Conseil constitutionnel

Suites de l'audition publique du 11 mai 2006

Depuis le 18 mai après-midi, un rapport sur "l'Avenir du Brevet en Europe" de la "Délégation pour l'Union Européenne" est disponible sur le site de l'Assemblée Nationale. Ce rapport a été rédigé par une commission présidée par M. Pierre Lequiller (qui n'a pas assisté à l'audtion du 11 mai).

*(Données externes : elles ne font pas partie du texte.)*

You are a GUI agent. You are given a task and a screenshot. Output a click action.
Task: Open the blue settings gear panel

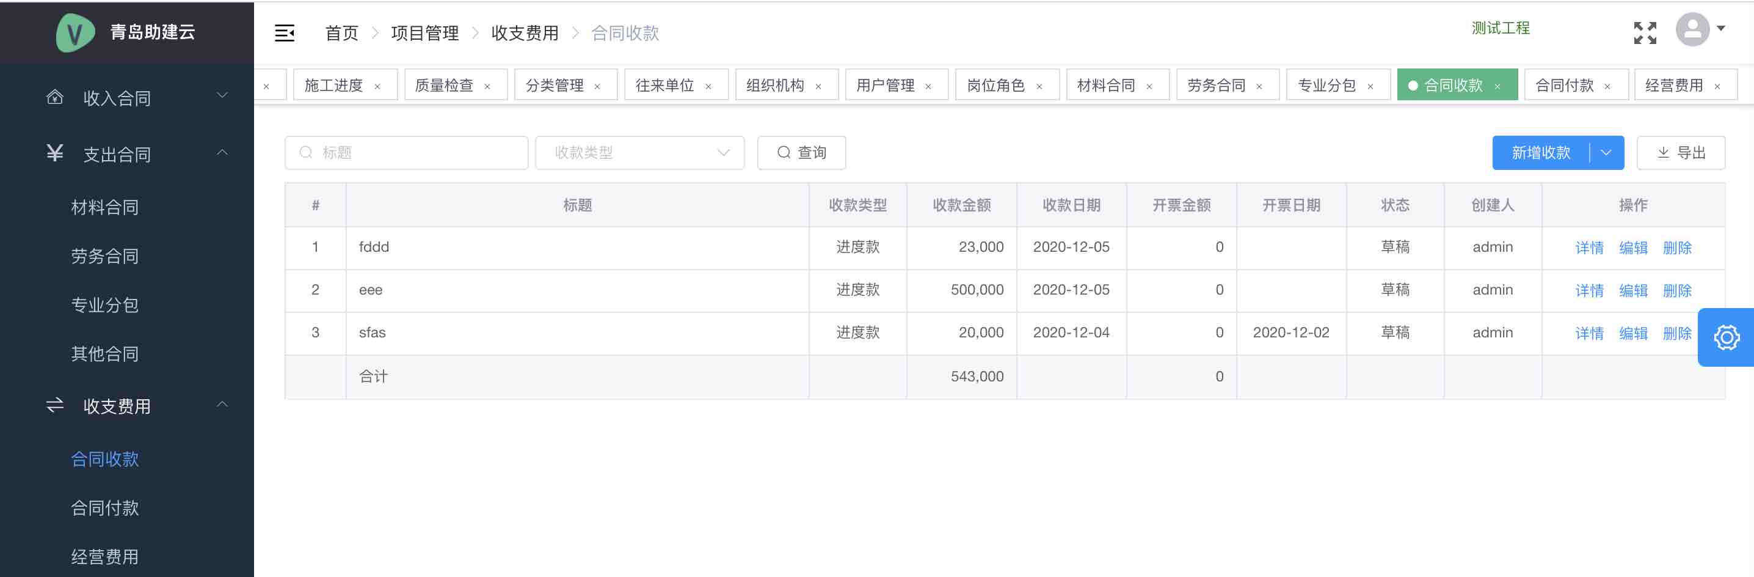[1726, 337]
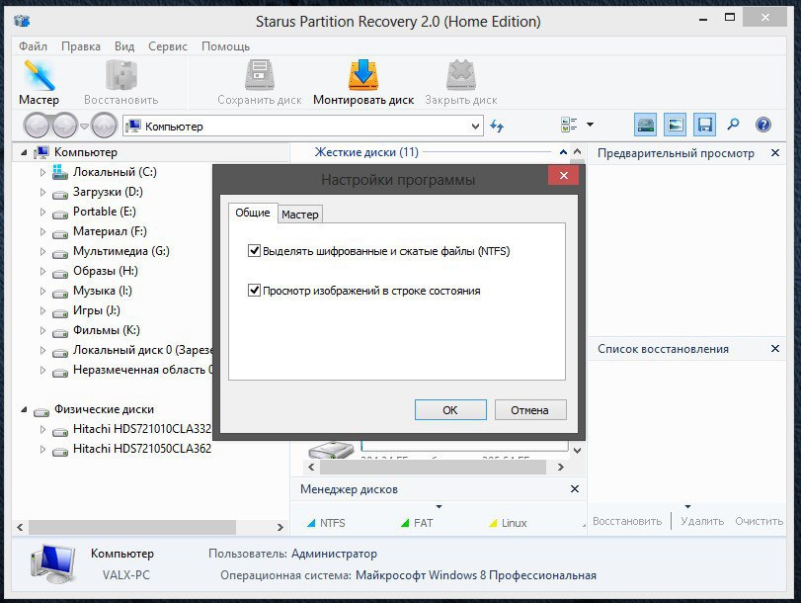The height and width of the screenshot is (603, 801).
Task: Click the hard drive panel icon in toolbar
Action: (x=646, y=125)
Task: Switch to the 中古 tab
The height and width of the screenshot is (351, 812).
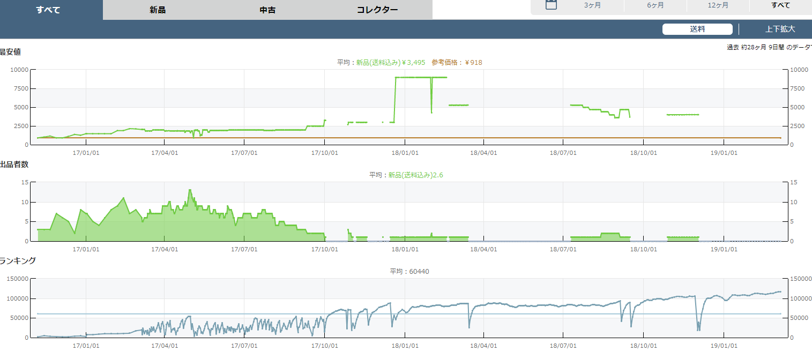Action: point(267,10)
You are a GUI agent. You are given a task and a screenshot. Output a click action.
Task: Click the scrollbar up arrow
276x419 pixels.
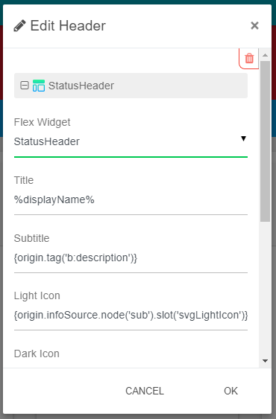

Le Rapport de la Délégation Européenne sur "l'Avenir du Brevet en Europe"

En résumé :

- Le dépôt d'un brevet dans une seule des trois langues officielles de l'OEB protège la langue française (le leitmotif de ceux qui prônent le dépôt européen dans une seule langue) !
- C'est la traduction des brevets qui freine l'innovation en France ! argument défendu par la direction du CNRS, qui n'ose pas admettre que ce sont les chercheurs eux-mêmes qui rechignent à déposer, préférant de loin, et on les comprend, publier directement leurs résultats dans les revues scientifiques, compte tenu du temps d'attente qui leur est imposé par la réglementation en vigueur entre le dépôt de leur invention et la publication de leur article !
- Aucune mention du fait que les déposants Européens devront de toute façon traduire en anglais pour les dépôts hors UE
- Aucune mention du fait que les déposants non UE n'auront plus à faire traduire leurs brevets pour un dépôt dans l'UE
- Aucune explication de la raison pour laquelle tous les défenseurs de l'accord de Londres n'ont jamais proposé tout simplement, M. Pierret en tête, que les dépôts de brevets dans l'UE soient faits dans les 3 langues officielles de l'OEB au lieu d'une seule au choix, donc l'anglais, auquel cas, il aurait suffi aux déposants français de traduire dans une seule langue supplémentaire, l'Allemand, puisqu'ils doivent déposer en anglais hors UE, répondant ainsi du même coup à l'argument de coût excessif du brevet Européen
- Aucun chiffrage précis du coût de la traduction et aucune estimation détaillée de ce que coûterait un dépôt dans les 3 langues officielles
- Aucune analyse détaillée des statistiques de dépôts faits en Europe de brevets en anglais par les pays non-UE et comparaison avec les langues des dépôts européens de la France, et des autres pays de l'UE. On est toujours dans le vague
- Ce rapport se veut pro-Européen, et pourtant ne propose rien pour que le site web de l'OEB, organisme on ne peut plus Européen, dont la page d'accueil est trilingue, permette l'affichage des documents dans ses 3 langues officielles et non pas une seule, à 99% l'anglais, comme c'est le cas actuellement
- L'avenir des traducteurs est mentionné avec légèreté, car d'après ce rapport, ils pourront facilement se reconvertir en s'associant aux cabinets de brevets, sans autre précision

Nous reviendrons sur ce nouvel événement dans les jours qui viennent.